(di Giacomo Salvini – Il Fatto Quotidiano) – La storia politica italiana, si sa, è ricca di penultimatum. Dalle continue minacce di Bettino Craxi a Ciriaco De Mita ai tempi del pentapartito, a quelle di Gianfranco Fini contro il celodurismo di Umberto Bossi durante i governi Berlusconi, fino ai lunghi sei mesi con cui Clemente Mastella fece traballare il governo Prodi-2 annunciando – e puntualmente ritirando – le dimissioni (e ci volle un’inchiesta giudiziaria per lasciare a inizio 2008). Ma i “penultimatum” di Matteo Renzi ormai sono un genere letterario. Sia perché ogni volta sono legati a un tema diverso, sia perché durano così a lungo perché hanno un unico obiettivo: sfiancare e battere per sfinimento l’avversario, in questo caso il presidente del Consiglio, Giuseppe Conte. E così oggi compie un mese da quando il senatore di Scandicci ha minacciato di ritirare per la prima volta le due ministre di Iv, Teresa Bellanova ed Elena Bonetti, e il sottosegretario agli Esteri Ivan Scalfarotto, aprendo ufficialmente la crisi di governo.

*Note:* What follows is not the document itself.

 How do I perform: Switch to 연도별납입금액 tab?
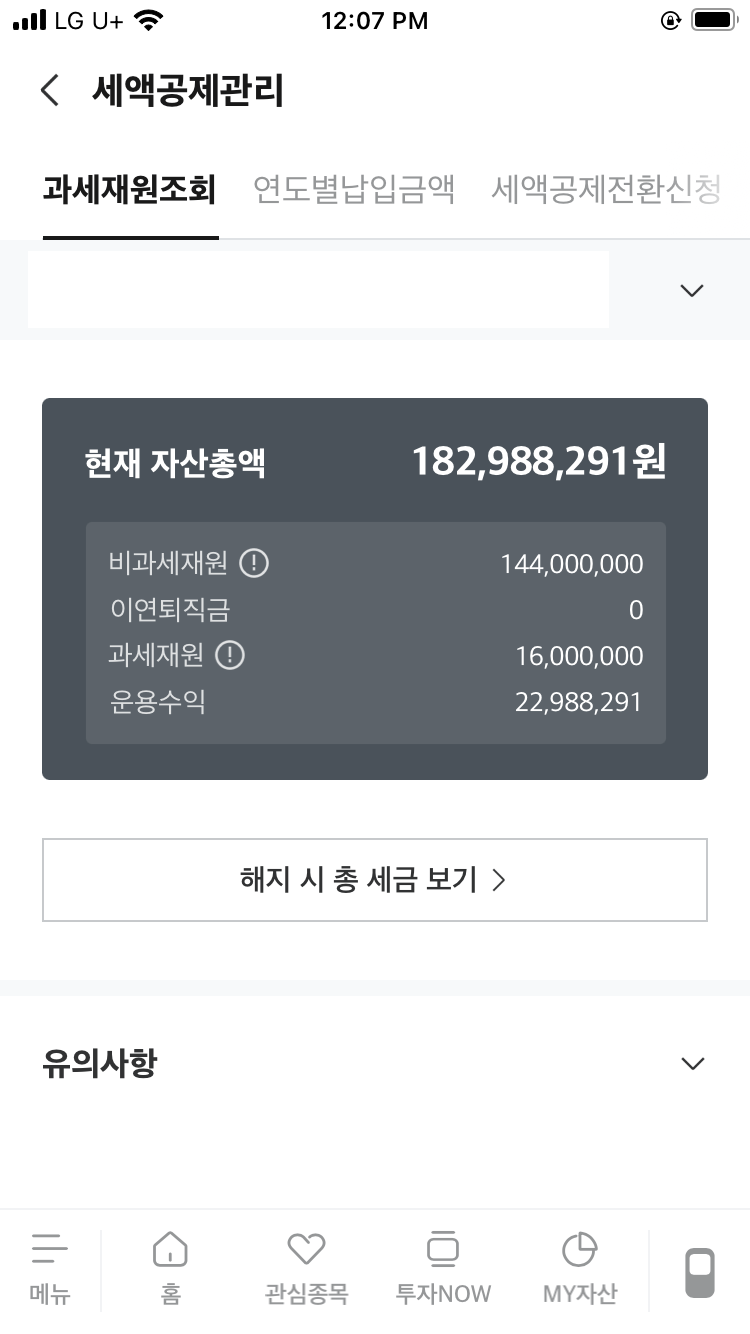(x=354, y=190)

La prima provocazione era arrivata un mese fa, il 9 dicembre durante il discorso di Renzi in Senato sulla riforma del Mes in cui aveva attaccato a testa bassa il premier aprendo la verifica di governo: “A chi dei suoi collaboratori chiama le redazioni per dire che noi vogliamo qualche poltrona, le comunico che ce ne sono tre a sua disposizione in più” aveva attaccato Renzi tra gli applausi dei senatori di Italia Viva e di molti del centrodestra. Da allora, solo l’ex premier ha minacciato di far dimettere Bonetti e Bellanova altre 13 volte in altrettante interviste. Il 15 dicembre al Tg5: “Farà dimettere le sue ministre?”. Risposta: “Nel caso in cui non ci mettiamo d’accordo non mi faccio comprare per qualche poltrona”. Il 18 dicembre al Corriere: “Italia Viva saluta tutti e toglie il disturbo”. E così via fino alla presentazione del piano “Ciao” il 28 dicembre in cui minacciava di “ritirare le ministre lasciando il governo” fino all’intervista al Messaggero del 2 gennaio in cui si diceva pronto a “passare all’opposizione”. Ancora ieri a Stasera Italia: “Non è una questione di posti, noi le poltrone le lasciamo”. Il tutto condito dalla retorica delle ministre Bonetti e Bellanova che hanno ripetuto pubblicamente di essere “pronte a lasciare” e sempre “con la valigia in mano”. Non solo: Renzi ogni volta apriva un nuovo fronte contro il premier: prima, a inizio dicembre, la governance sul Recovery Fund, a Natale il Mes, poi i soldi stanziati per Sanità e Turismo nel piano Ue, a inizio anno la giustizia, le infrastrutture e i servizi segreti. Ma la scadenza dei penultimatum per far dimettere le ministre si aggiornava di giorno in giorno: dal 28 dicembre al 2, al 3, al 4, al 6, al 7 gennaio. Ma niente. Dopo un mese sono ancora al loro posto.

Inoltre nella comunicazione di Renzi c’è una frase che ricorre più di ogni altra, per provare a far ingoiare la crisi di governo ai cittadini: “Non ci importa delle poltrone ma delle idee” continua a ripetere l’ex premier. Tant’è che a inizio dicembre aveva dato l’ordine ai suoi parlamentari: “Chi parla di rimpasto lo faccio nero”. Peccato che nel frattempo, nelle trattative sotterranee, Renzi stia cercando di ottenere ogni carica possibile all’interno del governo se non per se stesso per Maria Elena Boschi o Ettore Rosato: il ministero della Difesa, gli Esteri, il Lavoro, le Infrastrutture fino alla delega ai Servizi segreti. Magari sperando di diventare nel 2022 Segretario generale della Nato. Alla faccia dei “contenuti”.